US Immigration and Customs Enforcement agents are believed to have secretly deported Luis Leon, an 82-year-old man in Pennsylvania, to Guatemala. The longtime Allentown resident was reportedly dealt with a significant blow after he visited an immigration office to get his misplaced green card replaced.
As per the first report of the incident pushed by Morning Call, the elderly ended up losing his green card as he misplaced his wallet that held the crucial necessity backing his legal residency in the US.
Having booked an appointment for June 20, he arrived at the immigration office to get a replacement green card issued. Instead of his request being processed ahead, the situation completely flipped out of Luis Leon’s control when ICE agents arrested him on the spot. His wife, who had accompanied him, was not given any explanation for the apprehension.
What do we know about Luis Leon? Pennsylvania grandfather secretly deported
The Pennsylvania man was granted political asylum in America in 1987 after he survived the torturous implications of Chilean dictator Augusto Pinochet’s regime. Although now retired, Leon spent his nearly four-decade-long life in the United States working in a leather manufacturing plant. The old man suffers from diabetes and high blood pressure. His family further revealed that he even has a heart condition.
Where is Luis Leon now?
Following his June 20 arrest, his family failed to recover any information about Luis Leon’s whereabouts. A woman claiming to be an immigration lawyer initially contacted them. However, no details about Leon were divulged at the time. Leon’s granddaughter then shared that the same person reached out to the family earlier this month, suggesting that the torture survivor had died.
Just a week later, a relative in Chile informed Leon’s family in the US that he was, in fact, alive, but in a Guatemalan hospital. Despite sharing no connection to the country, he was secretly transported there after briefly being held up in a Minnesota immigration detention centre. Even with the current circumstances in focus, no deportation or public record of Leon being sent to Guatemala seems to exist.
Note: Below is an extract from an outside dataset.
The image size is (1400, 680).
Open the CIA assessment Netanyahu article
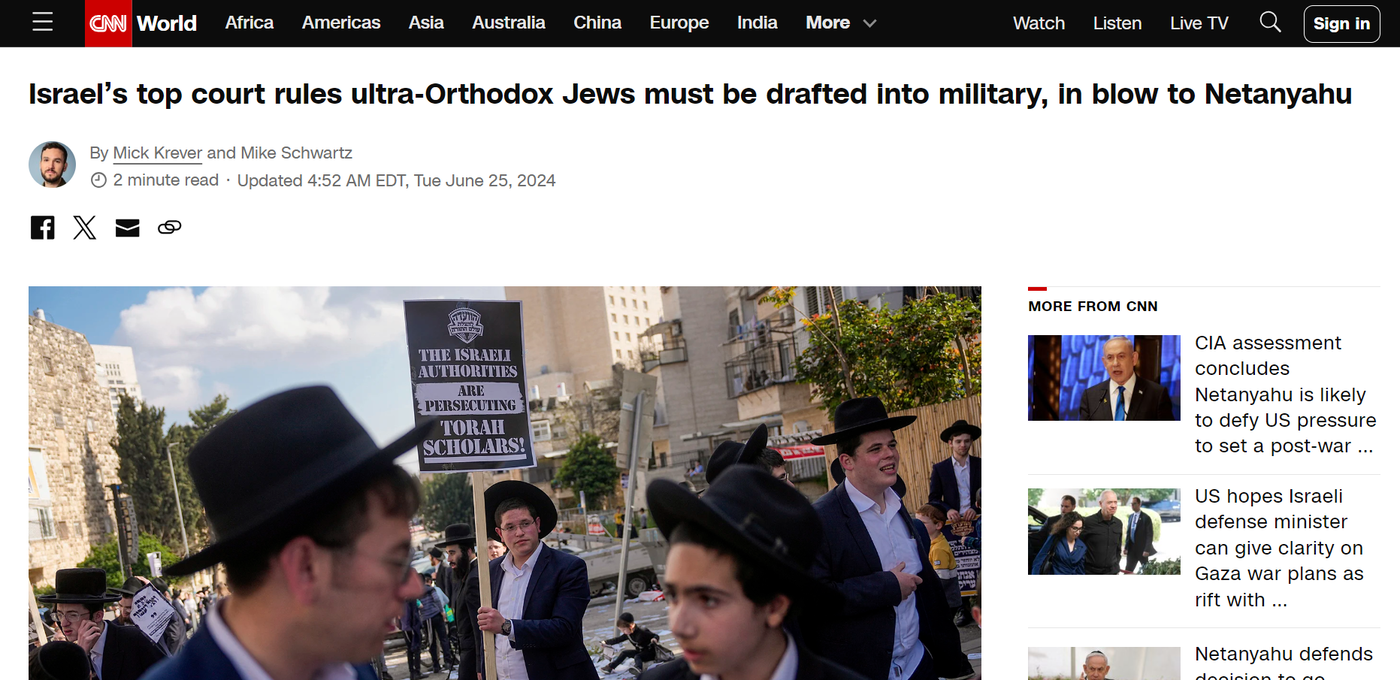click(1286, 395)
The heart-breaking news emerged around the same time acting ICE Director Todd Lyons said in an interview with CBS News that anyone found in the country illegally, irrespective of their criminal record (or even the lack thereof), would be arrested by his agents. On top of that, a new ICE memo disclosed this week that migrants could now be deported to “alternate countries,” not just their country of origin.
Luis Leon, on the other hand, was not living in the US unlawfully and had actually approached authorities to get the permanent resident card replaced after he lost it. It goes on to show that the 82-year-old was a law-abiding US resident, and yet, he and his family were dealt with this life-changing setback.